I have a hypothesis, but let me know if this is true:
The difference between the scenarios is that the Mass Action’s action sequence doesn’t have or cannot check the context for the field to do the comparison while the field in the row and the button both do have a context.
How does context work with mass actions in terms of a comparison check or a field update?
Thanks!
Hey @nkovash and welcome !
Have you tried modifying the following to:
{{Balance__c}} != "0"
Cheers,
Hey @QuinnRyan! That was a very clever suggestion that I did not think of, I appreciate it. Sadly it didn’t work.
I think I am going to just leave out branching logic from my Mass Actions.
Thanks for the help!
No problem @nkovash!
So to answer your initial question:
How does context work with mass actions in terms of a comparison check or a field update?
Field updates will update all fields in context. Comparison checks would only function on the first row in context, so with that being said:
I have a hypothesis, but let me know if this is true:
The difference between the scenarios is that the Mass Action’s action sequence doesn’t have or cannot check the context for the field to make the comparison while the field in the row and the button both do have a context.
I think it’s both true and false since it checks the context but only for the first row. There is probably a way to do this, but it may be a little more advanced and may require some JS.
If it’s important to the project you’re working on, you could look into doing this check with a combination of adopting the rows in context into a UI model and this aggregation functions.
I hope that helps!
Cheers,
Context in Mass Actions.

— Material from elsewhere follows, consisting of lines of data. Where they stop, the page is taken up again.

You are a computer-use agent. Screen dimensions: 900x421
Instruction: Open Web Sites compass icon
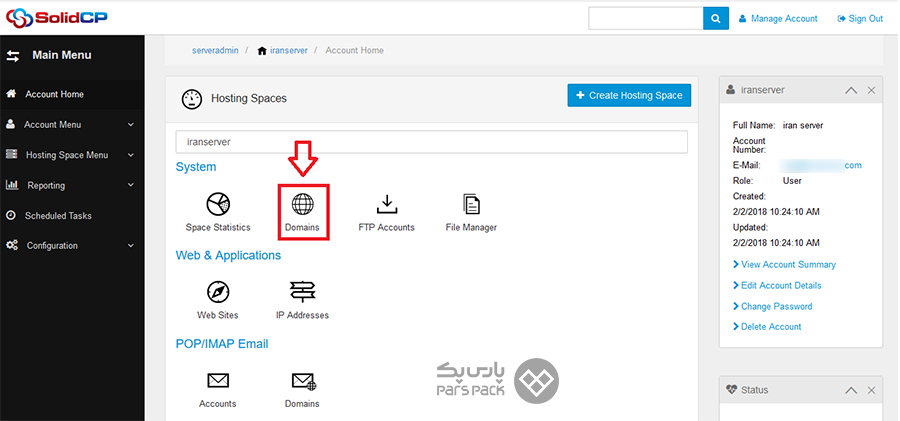217,291
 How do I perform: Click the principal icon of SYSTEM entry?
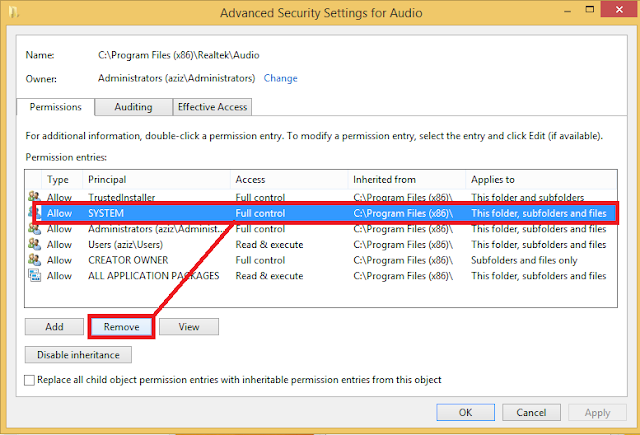(35, 213)
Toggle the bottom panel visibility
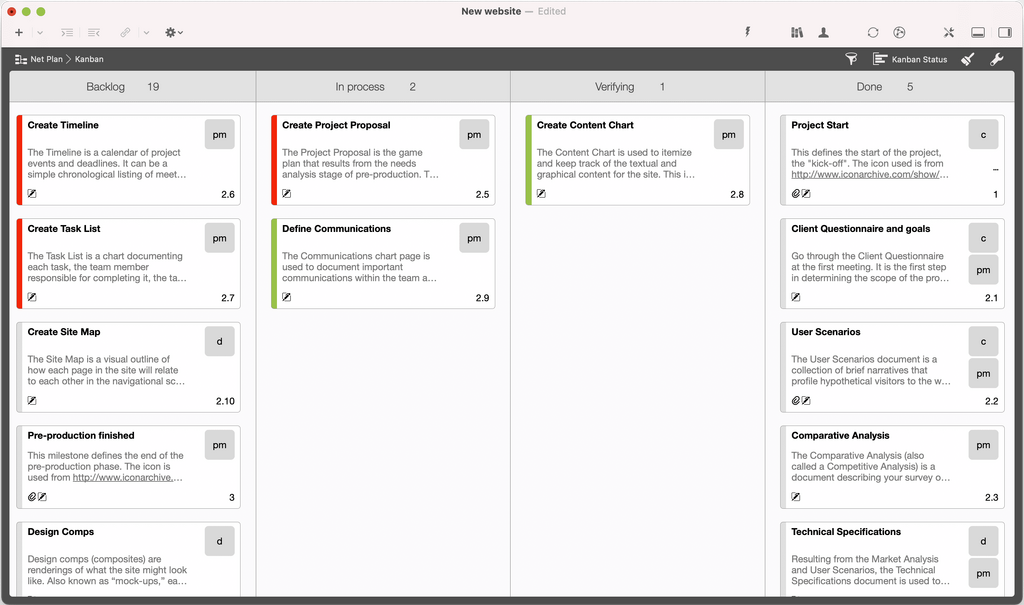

That is a really good question. Generally the action sequence will be run recursively on each of the rows that have been selected by the user. And the context available for use in your actions via merge syntax will be the active row.
That is interrupted if a new row is created in your action sequence. At that point Context is transffered to the new row - and it stays there even when the iteration goes to the new selected row. There has been a long standing argument internally about this scenario and we don’t have a good sense for how we will ultimately correct it.
For the time being - if you are going to do much sophisticated action processing on some or all rows in your model - we recommend using a code snippet. In Javascript you can be much more explicit about what you what data is being interacted with (on a row by row basis) and what actions you are enabling.
Another few thoughts.
A good debugging technique here would be to put a message / block ui action right before your branch - and have it display the value of {{balance__c}}. This will show you what value is being held in context when the branch runs (if any…)
Are you familiar with the action debugging api? IN the browser console type skuid.debug.actions.loggingOn()
Then in the console you will see a more detailed inventory of all actions as they occur. (Including the row context).